START INPUT MATERIAL

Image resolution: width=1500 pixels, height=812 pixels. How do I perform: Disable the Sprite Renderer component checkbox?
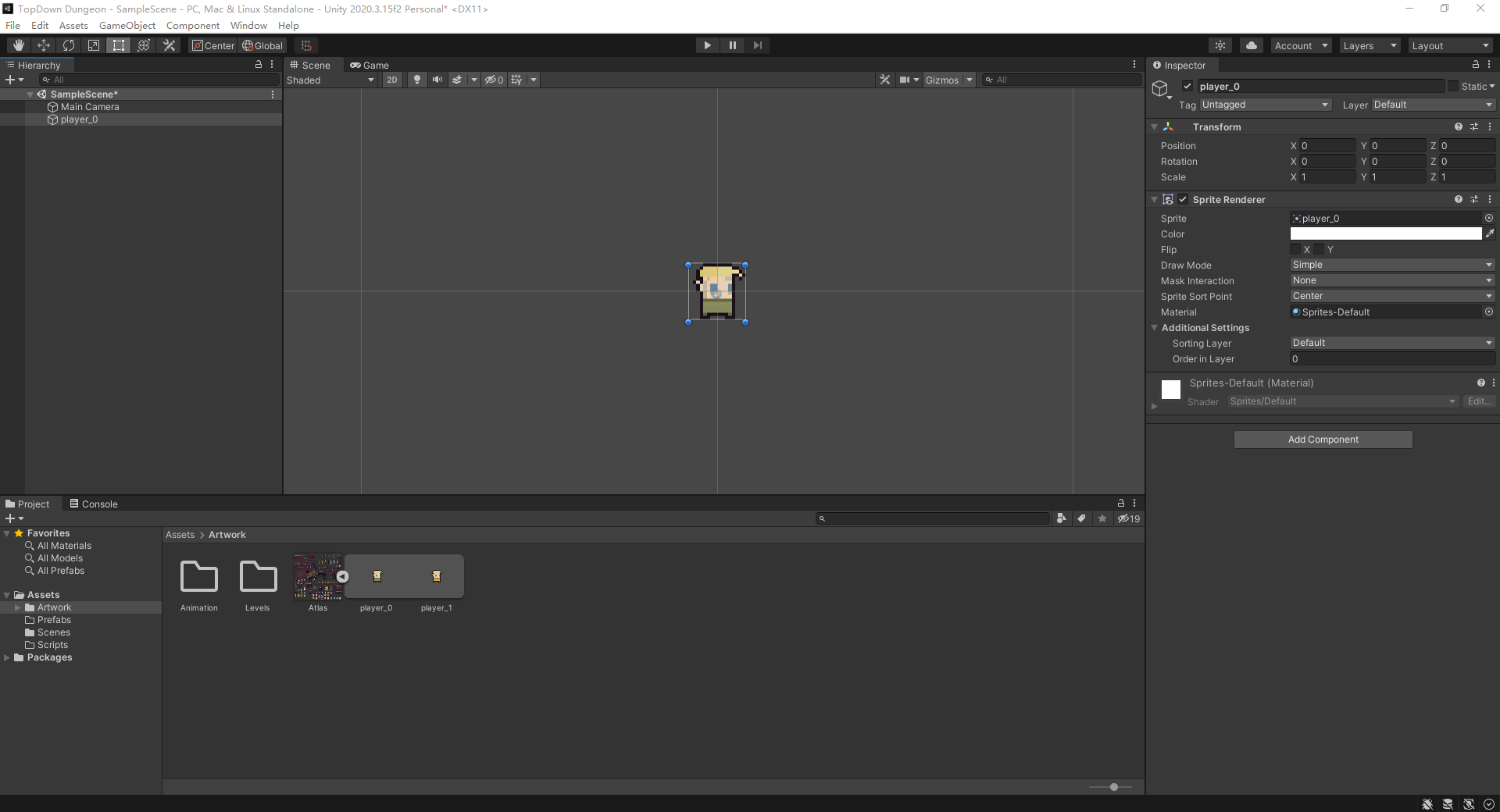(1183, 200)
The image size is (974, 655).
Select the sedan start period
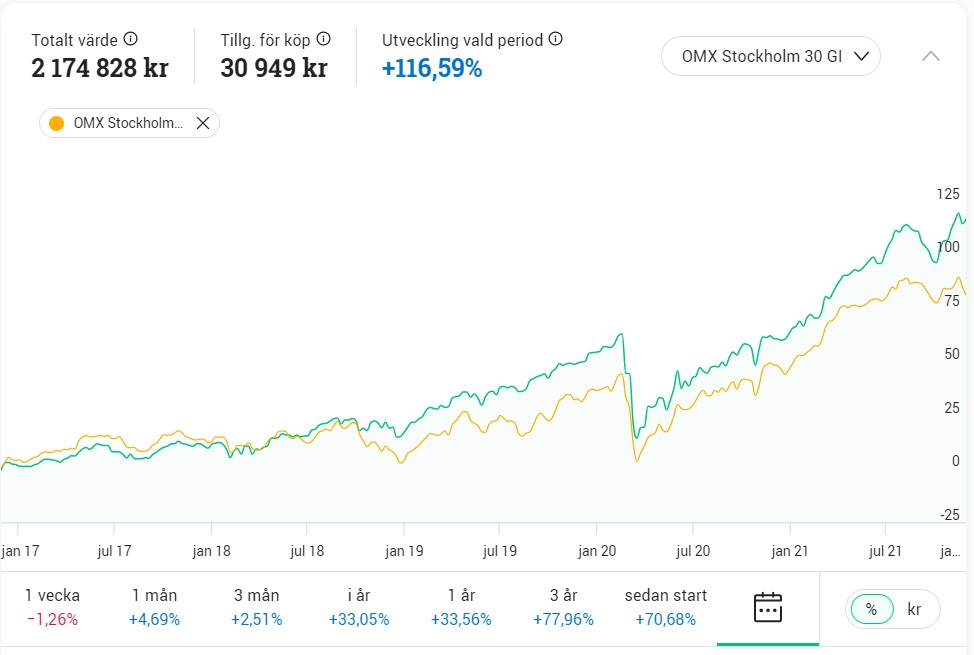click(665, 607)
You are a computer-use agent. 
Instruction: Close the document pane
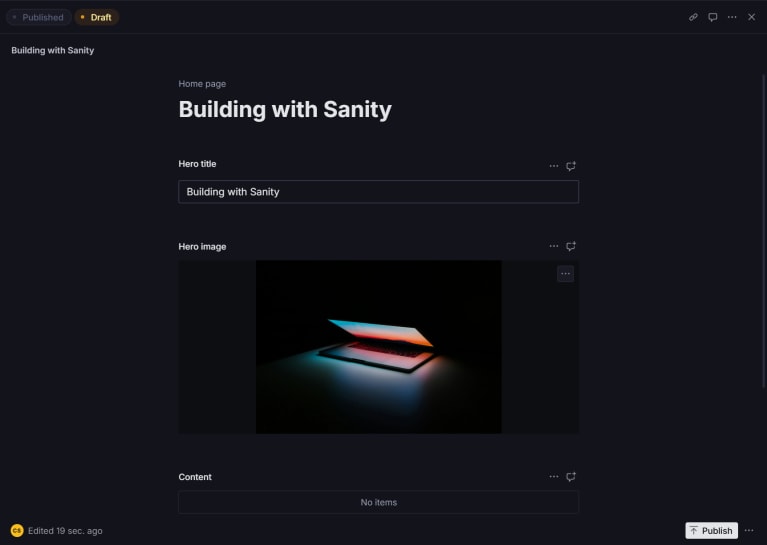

END INPUT MATERIAL

__WORK INSTRUCTION__
The records above should be returned word for word, with every picture left out.

__ANSWER TO THIS EXERCISE__
Image resolution: width=1500 pixels, height=812 pixels. How do I perform: Disable the Sprite Renderer component checkbox?
(1183, 200)
The image size is (974, 655).
Select the sedan start period
click(665, 607)
You are a computer-use agent. 
Instruction: Close the document pane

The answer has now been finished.